If you only need an approximation to the trace, you can actually reduce the cost to O(q n) by averaging

r^T (A B^{-1}) r

over q random vectors r. Usually q << n. This is an unbiased estimate provided that the components of the random vector r satisfy

< r_i r_j > = \delta_{ij}

where < ... > indicates an average over the distribution of r. For example, components r_i could be independent gaussian distributed with unit variance. Or they could be selected uniformly from +-1. Typically the trace scales like O(n) and the error in the trace estimate scales like O(sqrt(n/q)), so the relative error scales as O(sqrt(1/nq)).

Kipton Barros
  • 21,002
  • 4
  • 67
  • 80
  • Thanks for your answer. How do you do the averaging with r ? from what you write, it seems like you need to compute A.B^{-1} which is probably not what you wanted to say. – yannick Sep 22 '11 at 08:10
  • Kipton probably means you should compute r^T A B^{-1} r by first solving B x = r and then computing r^T A x.
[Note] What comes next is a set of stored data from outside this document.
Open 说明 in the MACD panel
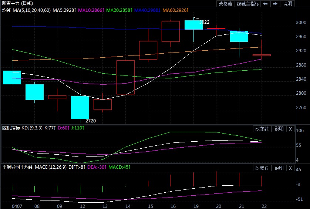Screen dimensions: 310x209 pos(279,168)
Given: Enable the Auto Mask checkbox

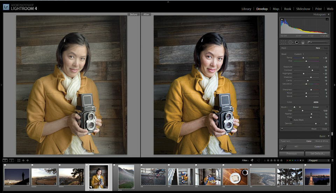Looking at the screenshot, I should [291, 120].
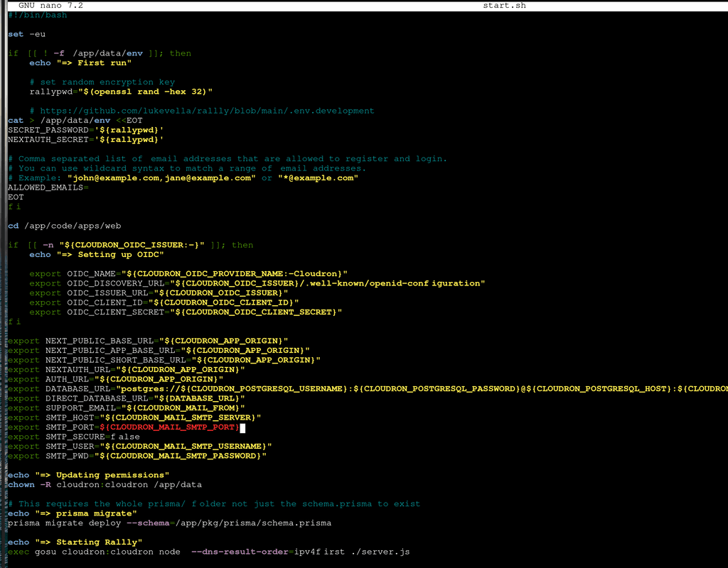Click the rallypwd openssl rand assignment
728x568 pixels.
121,92
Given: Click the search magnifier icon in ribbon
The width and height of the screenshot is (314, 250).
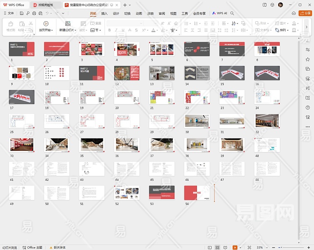Looking at the screenshot, I should tap(232, 13).
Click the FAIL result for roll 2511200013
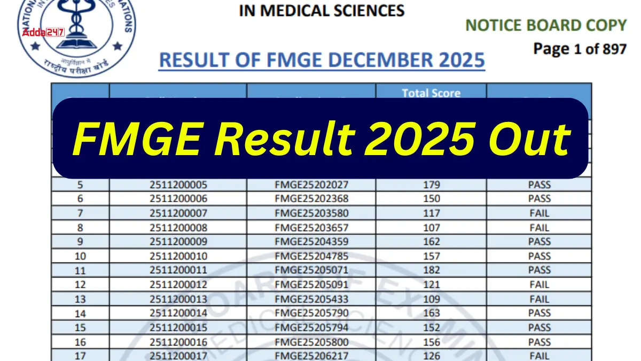The width and height of the screenshot is (641, 361). (x=539, y=299)
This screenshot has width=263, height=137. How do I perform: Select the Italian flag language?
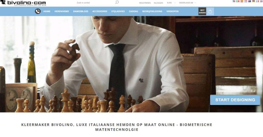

But I do not see how he gets a cost of O(n) for the probabilistic approach: solving n systems with cost O(n) each gives a cost of O(n^2). Perhaps the number of random vectors can be taken smaller than n = size of A? – Jitse Niesen Sep 22 '11 at 08:38
  • 1
    @Kipton Barros: The complexity for a *sparse* Cholesky factorisation is definitely not `O(N^3)` - that would be a dense factorisation, the sparse case is typically much, much faster. Using a `PCG` solver to solve `N` linear systems would result in *at least* `O(N|B|)` complexity, which would only be `O(N^2)` in the case of diagonal `B`. I would probably benchmark against a "good" sparse factorisation package, perhaps `CHOLMOD`. – Darren Engwirda Sep 22 '11 at 21:57
  • @Darren, Thanks for the correction about Cholesky decomposition. – Kipton Barros Sep 22 '11 at 22:09
1

If generalized eigenvalues are more efficient to compute, you can compute the generalized eigenvalues, A*v = lambda* B *v and then sum up all the lambdas.

Chris A.
  • 6,817
  • 2
  • 25
  • 43